Karel,

I'm way overdue on this email, so perhaps you've dropped this entirely, but I 
thought I'd respond to these points (inline below).

> On Jan 19, 2017, at 7:18 PM, Karel Novotný <ka...@apc.org 
> <mailto:ka...@apc.org>> wrote:
> 
> 
> 
> On 19.1.2017 15:15, Matt Post wrote:
>> Karel — On this point, I don't think you should have to use the tutorials, 
>> which tell you how to identify training data and build new translation 
>> models yourself. I imagine that you would be more interested in downloading 
>> pre-built models that don't really require you to be an expert in MT. See 
>> this page:
>> 
>>      https://cwiki.apache.org/confluence/display/JOSHUA/Language+Packs 
>> <https://cwiki.apache.org/confluence/display/JOSHUA/Language+Packs>
> 
> Thanks Matt for clarifications: Actually did download the language pairs
> yesterday and tried to run them to test the webapp by doing:
> 
> ./joshua -server-port 5674 -server-type http
> and
> firefox "web/index.html?server=localhost&port=5674"
> 
> However, it started consuming more and more memory until it jammed my
> computer completely (dual core 8GB ram).

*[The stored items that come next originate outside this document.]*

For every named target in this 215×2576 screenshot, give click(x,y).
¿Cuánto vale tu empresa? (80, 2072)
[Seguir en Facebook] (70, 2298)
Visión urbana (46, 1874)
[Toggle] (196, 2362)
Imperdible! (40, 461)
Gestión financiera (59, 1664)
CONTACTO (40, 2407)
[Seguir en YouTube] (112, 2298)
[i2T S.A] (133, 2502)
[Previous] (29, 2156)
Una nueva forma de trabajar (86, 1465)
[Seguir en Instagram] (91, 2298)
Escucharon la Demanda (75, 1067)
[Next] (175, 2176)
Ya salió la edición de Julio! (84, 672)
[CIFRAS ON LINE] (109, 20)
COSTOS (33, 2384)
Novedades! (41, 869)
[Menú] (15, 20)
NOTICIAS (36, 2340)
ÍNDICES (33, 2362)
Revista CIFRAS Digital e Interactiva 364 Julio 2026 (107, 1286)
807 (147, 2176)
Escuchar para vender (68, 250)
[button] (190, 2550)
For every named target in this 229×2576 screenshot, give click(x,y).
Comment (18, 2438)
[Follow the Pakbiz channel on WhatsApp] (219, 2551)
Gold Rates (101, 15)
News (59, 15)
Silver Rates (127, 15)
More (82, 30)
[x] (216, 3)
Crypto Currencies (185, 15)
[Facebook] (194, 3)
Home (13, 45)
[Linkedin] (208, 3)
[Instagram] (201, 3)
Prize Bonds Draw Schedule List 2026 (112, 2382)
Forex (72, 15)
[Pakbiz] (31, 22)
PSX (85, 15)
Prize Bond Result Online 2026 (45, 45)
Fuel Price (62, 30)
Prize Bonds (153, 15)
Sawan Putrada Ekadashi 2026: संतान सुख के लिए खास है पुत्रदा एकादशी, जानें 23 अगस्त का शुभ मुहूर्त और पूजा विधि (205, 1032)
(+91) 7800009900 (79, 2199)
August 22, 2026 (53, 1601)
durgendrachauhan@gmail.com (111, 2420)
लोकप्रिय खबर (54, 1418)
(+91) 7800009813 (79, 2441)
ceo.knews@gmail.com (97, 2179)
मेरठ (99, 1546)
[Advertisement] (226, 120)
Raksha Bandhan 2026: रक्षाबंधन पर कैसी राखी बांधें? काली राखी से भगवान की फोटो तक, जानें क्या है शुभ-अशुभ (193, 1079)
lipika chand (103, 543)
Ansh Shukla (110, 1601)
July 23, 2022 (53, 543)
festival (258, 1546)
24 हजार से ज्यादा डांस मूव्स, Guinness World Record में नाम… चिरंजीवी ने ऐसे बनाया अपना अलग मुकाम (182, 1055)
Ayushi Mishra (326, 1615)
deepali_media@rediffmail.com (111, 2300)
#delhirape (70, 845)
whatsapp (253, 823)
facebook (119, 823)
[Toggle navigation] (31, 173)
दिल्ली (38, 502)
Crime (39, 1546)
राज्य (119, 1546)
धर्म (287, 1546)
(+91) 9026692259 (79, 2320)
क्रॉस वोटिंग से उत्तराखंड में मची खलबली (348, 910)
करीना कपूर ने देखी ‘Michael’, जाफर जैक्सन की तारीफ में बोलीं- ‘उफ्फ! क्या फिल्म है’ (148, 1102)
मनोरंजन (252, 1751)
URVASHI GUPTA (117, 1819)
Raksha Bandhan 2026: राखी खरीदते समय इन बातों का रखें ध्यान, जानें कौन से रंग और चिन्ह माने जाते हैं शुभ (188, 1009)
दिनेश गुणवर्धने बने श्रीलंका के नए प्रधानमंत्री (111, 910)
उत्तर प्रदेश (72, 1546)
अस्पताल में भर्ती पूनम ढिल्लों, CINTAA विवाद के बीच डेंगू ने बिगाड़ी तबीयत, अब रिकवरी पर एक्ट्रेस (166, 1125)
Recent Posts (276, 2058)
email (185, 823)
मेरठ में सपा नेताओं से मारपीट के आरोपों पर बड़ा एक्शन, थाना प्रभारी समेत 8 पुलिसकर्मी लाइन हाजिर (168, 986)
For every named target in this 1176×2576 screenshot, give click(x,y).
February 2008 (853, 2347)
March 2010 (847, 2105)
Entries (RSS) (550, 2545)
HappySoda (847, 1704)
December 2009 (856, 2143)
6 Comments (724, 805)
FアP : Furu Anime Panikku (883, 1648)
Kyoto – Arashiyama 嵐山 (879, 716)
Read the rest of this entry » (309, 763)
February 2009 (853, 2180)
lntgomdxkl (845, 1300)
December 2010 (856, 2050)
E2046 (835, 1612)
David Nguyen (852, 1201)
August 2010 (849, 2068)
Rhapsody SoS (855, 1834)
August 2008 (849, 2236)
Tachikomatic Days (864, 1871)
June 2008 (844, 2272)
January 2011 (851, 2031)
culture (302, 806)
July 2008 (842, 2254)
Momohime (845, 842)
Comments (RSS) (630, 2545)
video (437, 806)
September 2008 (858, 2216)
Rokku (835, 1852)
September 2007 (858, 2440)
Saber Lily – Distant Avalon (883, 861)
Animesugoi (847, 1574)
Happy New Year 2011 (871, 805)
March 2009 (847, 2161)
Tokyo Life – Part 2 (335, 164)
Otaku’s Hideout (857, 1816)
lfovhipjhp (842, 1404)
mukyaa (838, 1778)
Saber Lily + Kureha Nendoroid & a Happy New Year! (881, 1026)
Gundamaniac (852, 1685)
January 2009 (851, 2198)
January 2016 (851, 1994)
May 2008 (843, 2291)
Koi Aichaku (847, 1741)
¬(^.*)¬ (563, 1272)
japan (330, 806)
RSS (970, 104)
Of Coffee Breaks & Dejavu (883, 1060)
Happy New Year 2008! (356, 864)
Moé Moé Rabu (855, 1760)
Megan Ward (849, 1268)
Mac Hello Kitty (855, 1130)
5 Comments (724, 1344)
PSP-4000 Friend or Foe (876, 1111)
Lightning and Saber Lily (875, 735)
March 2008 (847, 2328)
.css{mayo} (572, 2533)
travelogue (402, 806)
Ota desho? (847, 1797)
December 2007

It might have been some bad
> config on my side though, or some other omission.

I don't remember what model you were using, but the model size is going to be 
roughly proportional to a "du -sh model/" in the language pack directory.

There is now a Dockerized Joshua that makes it easy to use KenLM, which reduces 
these requirements quite a bit.

We could also just build smaller models. If nothing else, to start out with, 
and then improve on later.


> Our sysadmin should be able to make use of the API you mentioned.
> 
> If all sentences must be sent separate.... Then I suppose that there is
> no way that we would automatically re-compose any formatting
> (paragraphs), right? Having translated text in one big block or as
> separate phrases on separate lines might make translating of messages a
> bit challenging.

I would think this could be recomposed rather easily, but yes, it would take 
some bookkeeping. What we really want is a tool that could wrap Joshua and 
manage this for us — take a document, extract the sentences, get the 
translations (as generic annotations, perhaps), substitute them back in, and 
then return the document. Doesn't Tika do this, to an an extent?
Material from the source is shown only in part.